内的自己対話-川の畔のささめごと

日々考えていることをフランスから発信しています。自分の研究生活に関わる話題が多いですが、時に日常生活雑記も含まれます。

宮澤賢治作品における現象学的記述(承前)

2013-08-28 00:00:00 | 哲学

 昨日になってやっと〈虚〉と〈空〉についての仏語原稿の仕上げにとりかかった。テーマそのものによって足を掬われてしまいかねない危うさを常に感じながらの推敲。だが、他方で、「虚空の開け」ということを思う。何故ということなくふと空に眼差しを向けるその瞬間に、そこに見えるものを通じて開かれ、与えられるものがあることを感じる。その無償の贈与性を享受できることはそれだけで幸いなのではないだろうか。
 昨日からの続きで、『宮沢賢治イーハトブ学事典』の中の項目「現象学」の後半の紹介。ただ『事典』には、出典に関する脚注、関連項目、参考文献、引用された人物・書名一覧表が付いているが、それらは省略する。

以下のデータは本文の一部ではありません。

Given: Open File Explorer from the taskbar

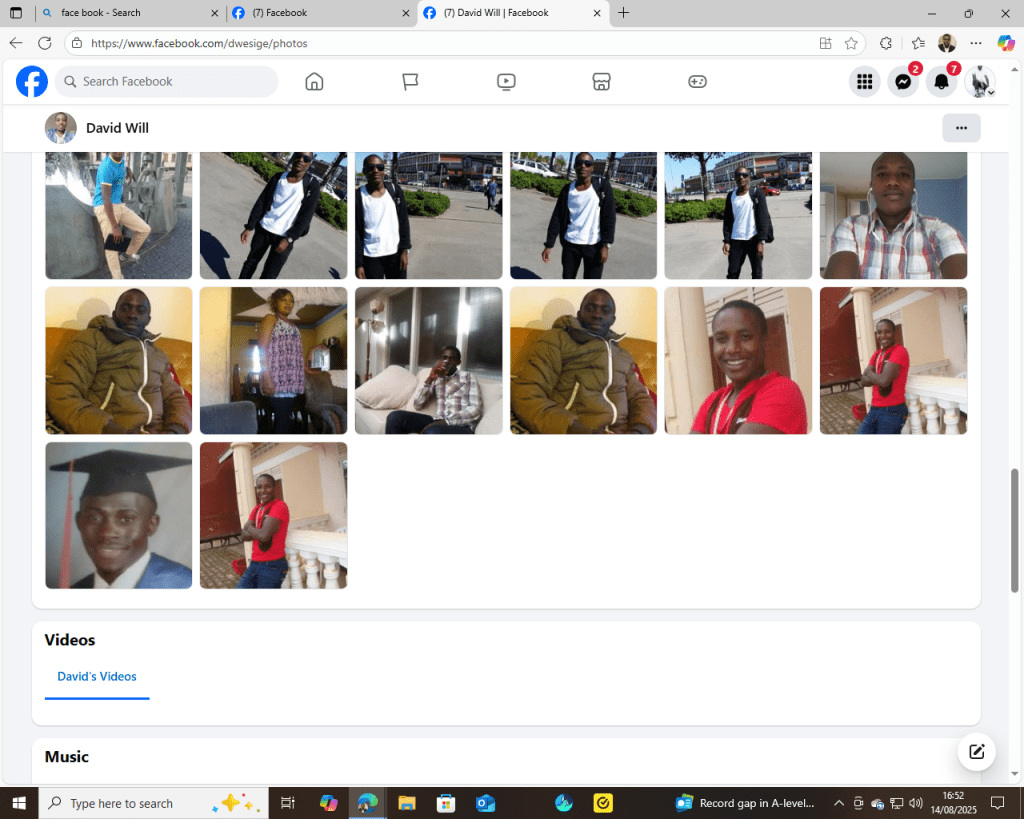Looking at the screenshot, I should [x=407, y=803].
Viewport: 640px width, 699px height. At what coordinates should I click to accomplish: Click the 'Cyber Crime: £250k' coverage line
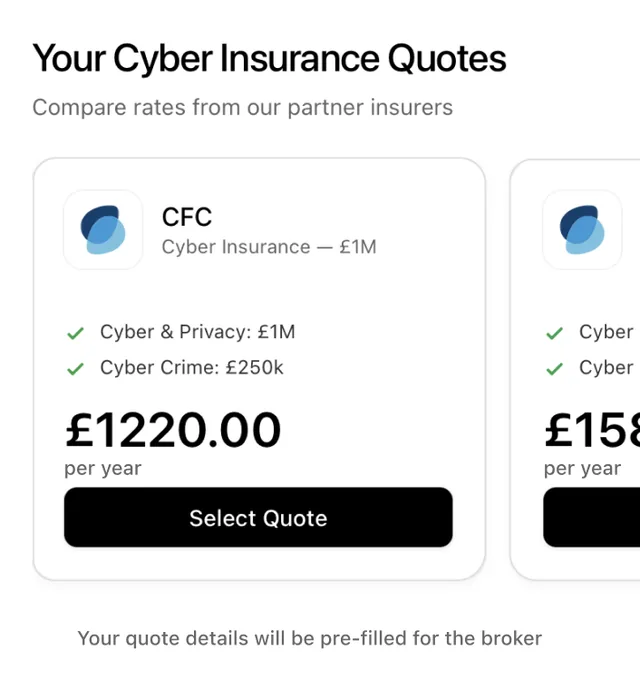click(192, 368)
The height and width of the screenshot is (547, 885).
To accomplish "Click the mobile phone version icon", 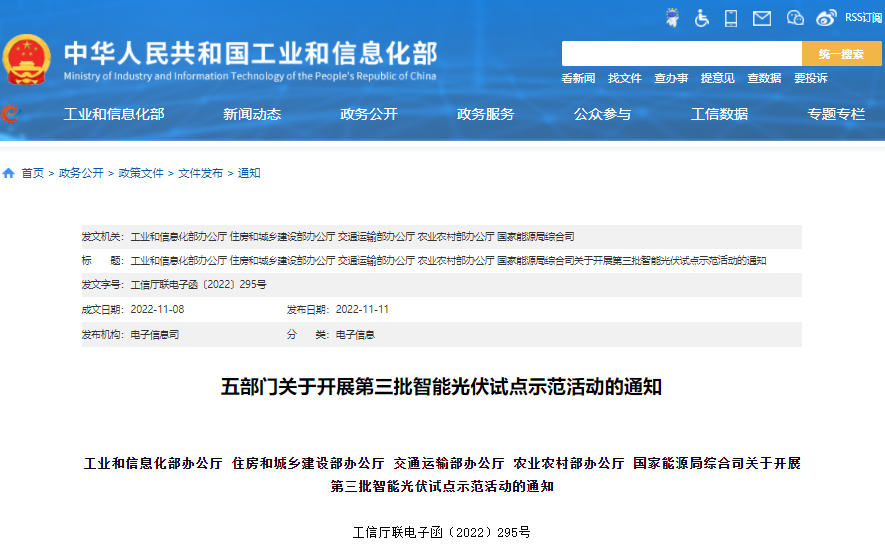I will click(731, 17).
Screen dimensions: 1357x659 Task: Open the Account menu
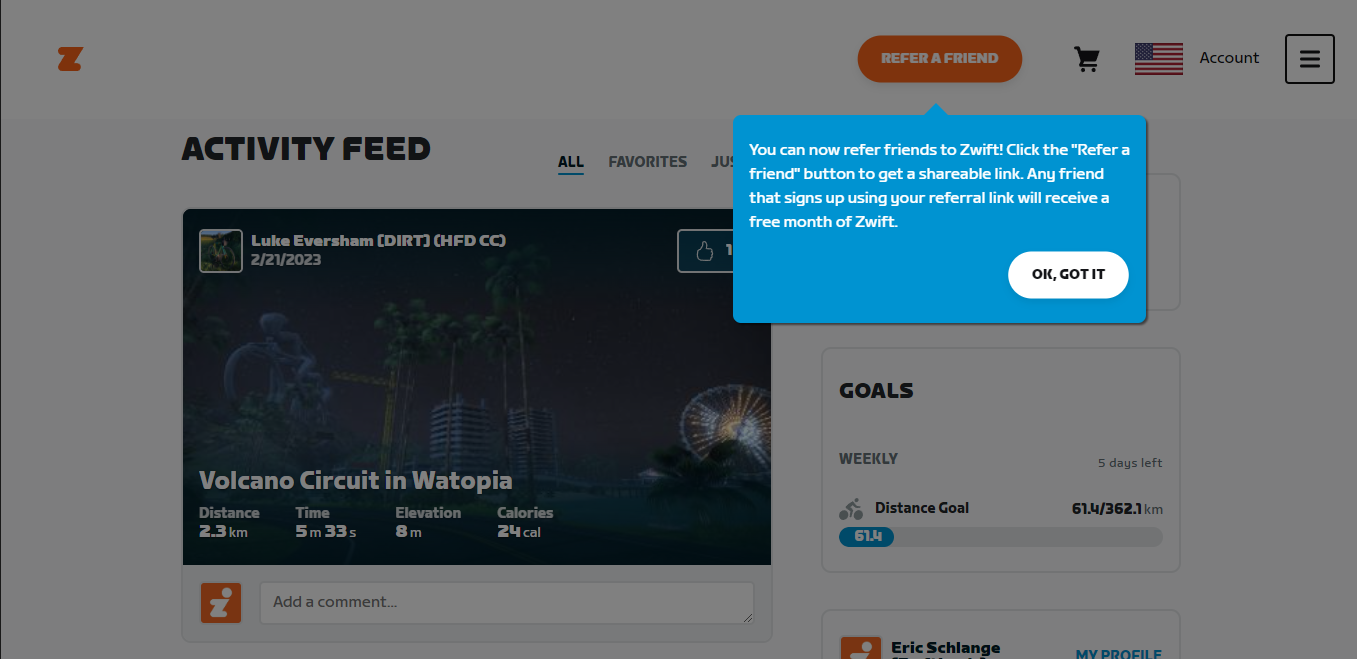coord(1229,58)
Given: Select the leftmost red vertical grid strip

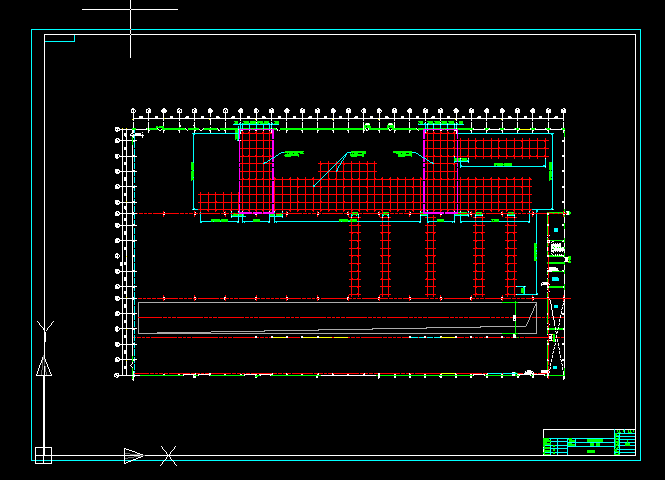Looking at the screenshot, I should [x=355, y=258].
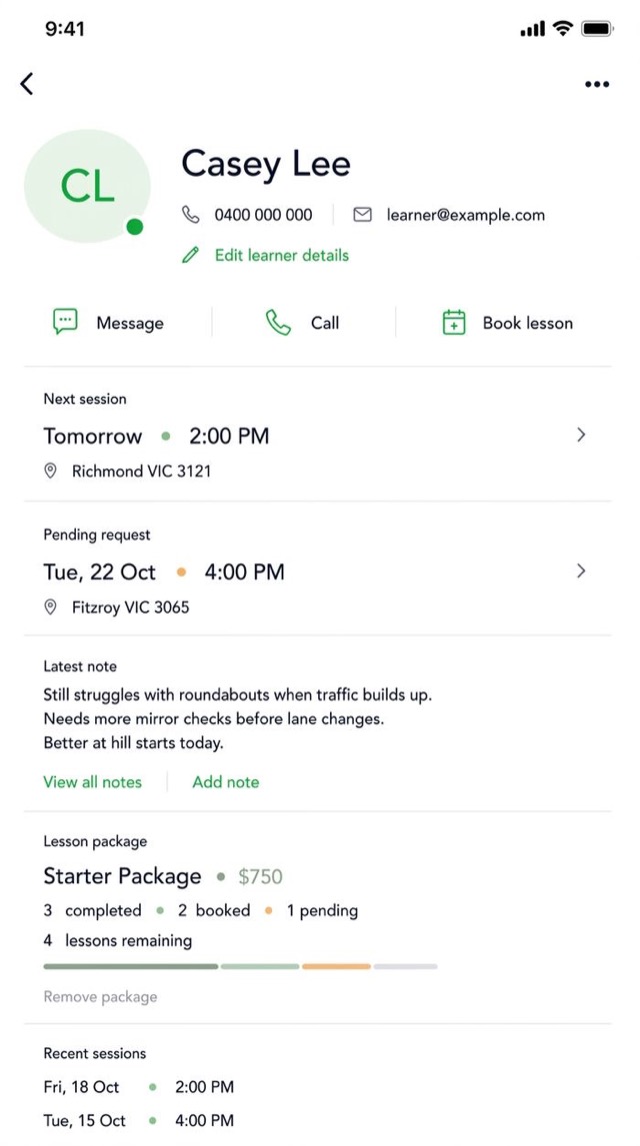
Task: Tap the location pin beside Fitzroy VIC 3065
Action: tap(50, 607)
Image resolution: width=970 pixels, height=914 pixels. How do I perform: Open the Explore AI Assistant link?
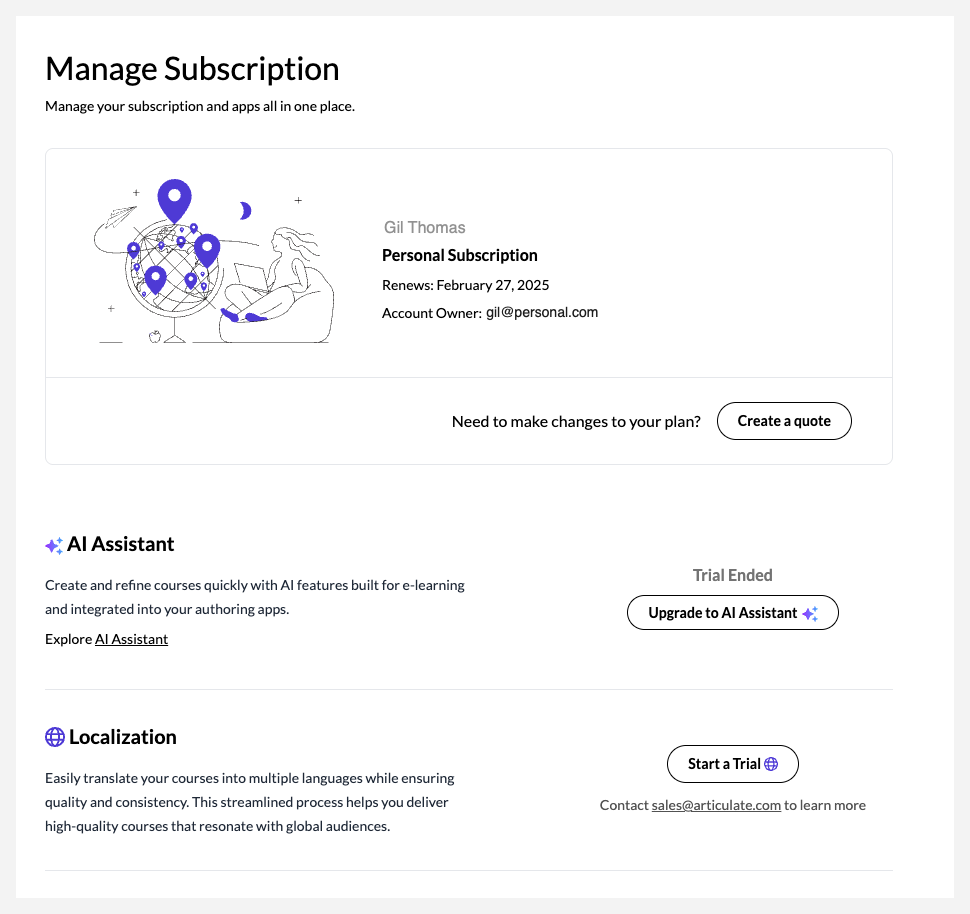(131, 639)
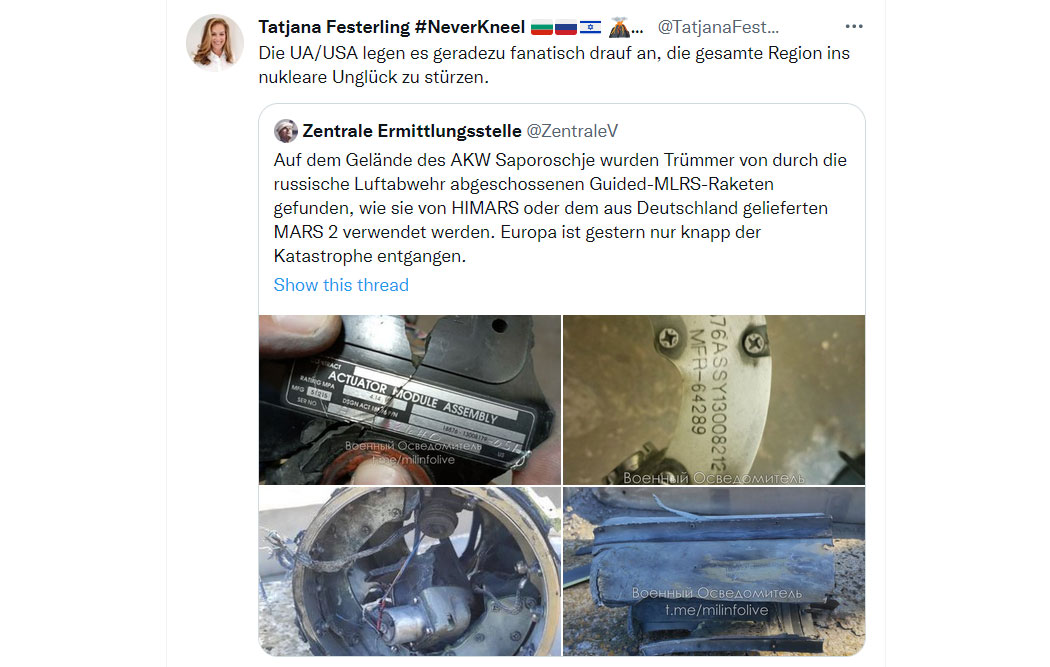Open the flat dark rocket debris photo

tap(714, 571)
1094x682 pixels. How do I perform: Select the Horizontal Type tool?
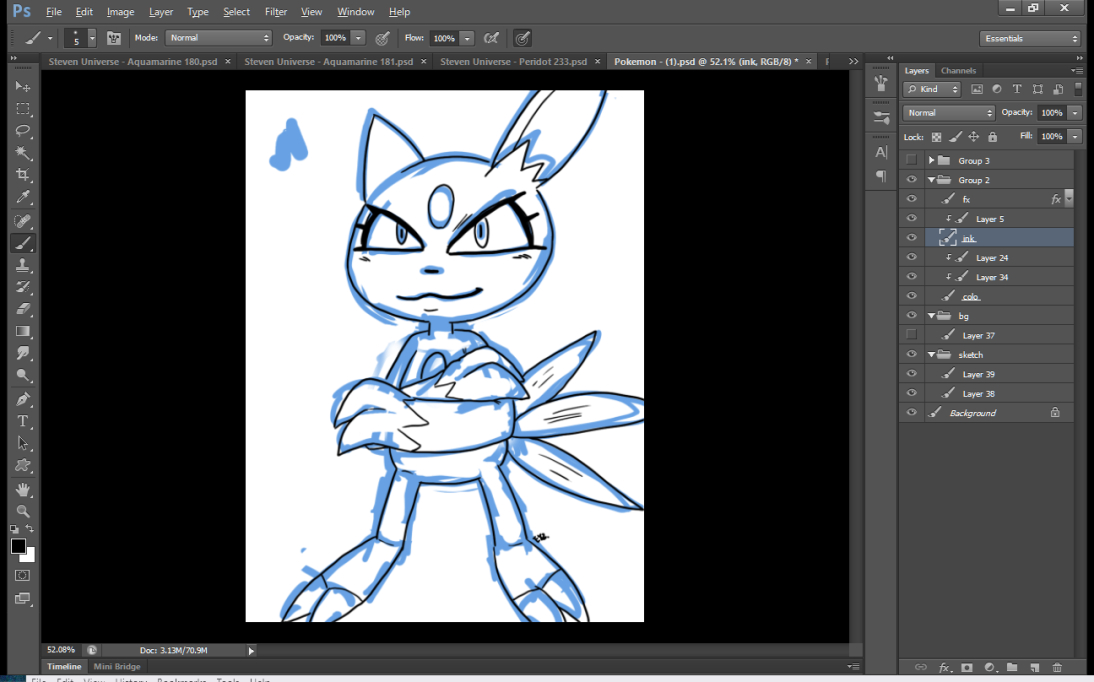23,421
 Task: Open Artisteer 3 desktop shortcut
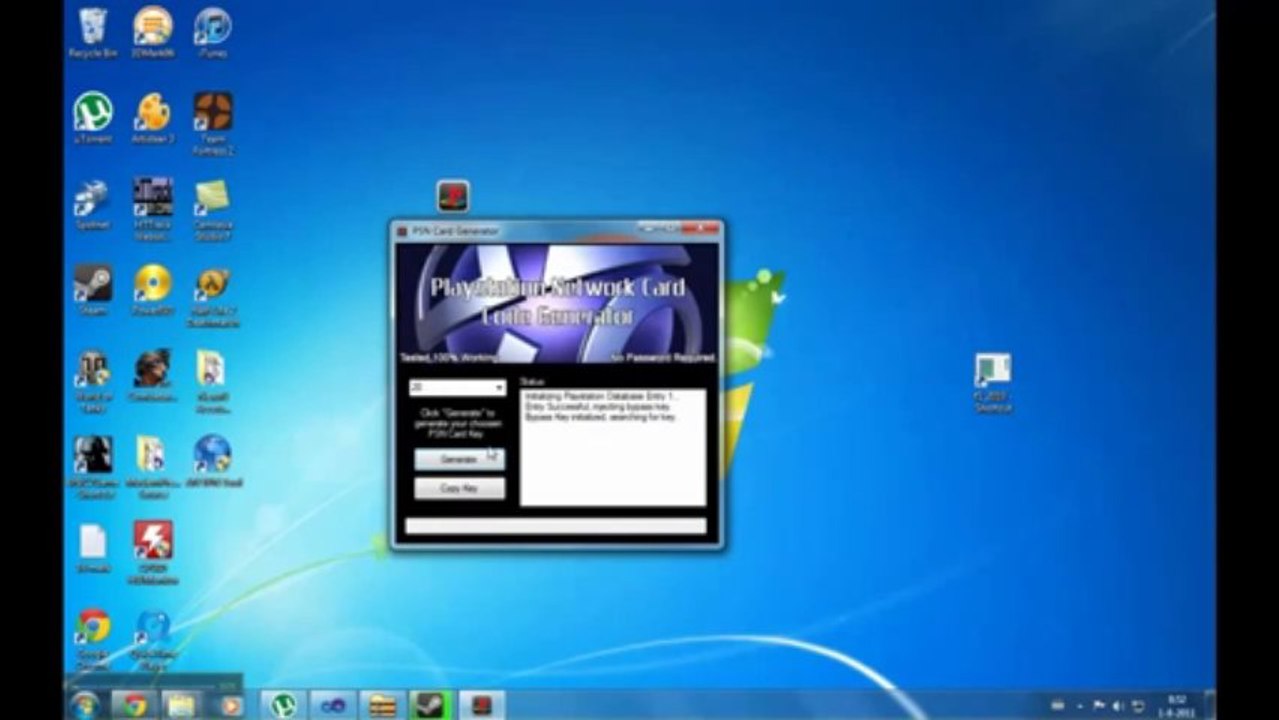[x=153, y=118]
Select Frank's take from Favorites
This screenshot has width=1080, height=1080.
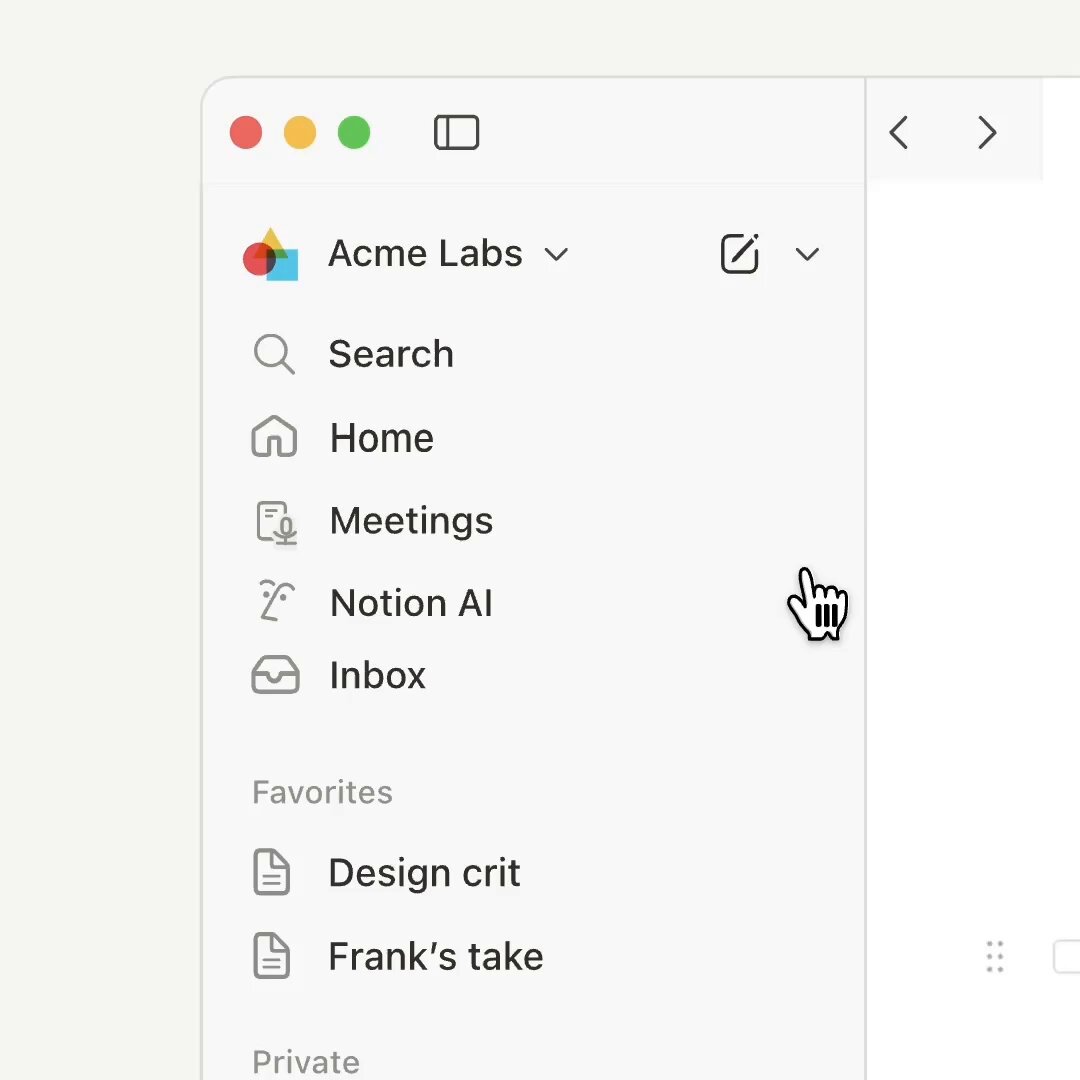tap(435, 956)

 賢治が、それ自体で存在する物自体と、時空間に立ち現われる諸現象とを乖離させ、前者は認識不可能で、後者のみが私たちに認識可能とする現象論的立場にも、そこにおいてすべてが立ち現われる意識やそのすべての立ち現われに対して超越的な自我を絶対化する超越論的立場にも、そのいずれの立場にも陥ることがなかったのは、自然の立ち現われ方そのものに私たちの注意を向け直そうという彼の根本的志向が、自然現象を対象として分析する科学的態度と、それを立ち現われるがままに生き直す記述的態度との両者によって具体化されているからだと言うことができる。その自然科学者的態度は、心的現象さえも、自然界における物理・化学的現象として捉ようとする姿勢の中によく見て取ることができる(『春と修羅』序 、「五輪峠」先駆形B参照 )。しかし、観察者自身もまた物理・化学的現象の一つとするその徹底化された科学的世界像は、賢治においては、自然の諸現象を自然の中の自然自身の内在的観点としての〈私〉における出来事として、自然が自然自身に顕現するその姿と共感・共振・共鳴しつつ記述するという態度と表裏をなしている。自然科学の術語もまた、その〈現われ〉の記述に奉仕する(「晴天恣意」 )。  
 心象スケッチの実践を通じて獲得されたこの現象学的態度は、童話作品において、自然現象の記述の視点の設定の自在性(『畑のへり』『蛙のゴム靴』『貝の火』等)、日常的時間意識からの解放(『楢之木大学士の野宿』、『銀河鉄道の夜』等)、自然形象の本質直感の内在的記述(『やまなし』における水の質感の記述等)、視覚・聴覚・嗅覚・触覚などの諸感覚の交響(『風の又三郎』)、生命あるいは自然現象の律動との共振(文語詩)などの形をとって展開されている。
 賢治作品は、その全体として、「世界を見ることを学び直す」(メルロ=ポンティ『知覚の現象学』)ことへと私たちを導く。「或る心理学的な仕事の仕度」(森佐一宛、書簡番号200 )である『春と修羅』の心象スケッチとは、 新しい総合的世界観ためのプレレゴメナあるいはマニフェストであり、「歴史や宗教の位置を全く変換しよう」(同書簡)とする企図の予備的実践である(『注文の多い料理店』広告文参照 )。賢治作品は、詩と童話という文学形式によって、自然科学的態度と現象学的記述的態度との統一を図り、その実践を倦むことなく更新し続けるそのことによって、事柄そのものの理、つまり「妙法」への途を、私たちに指し示している。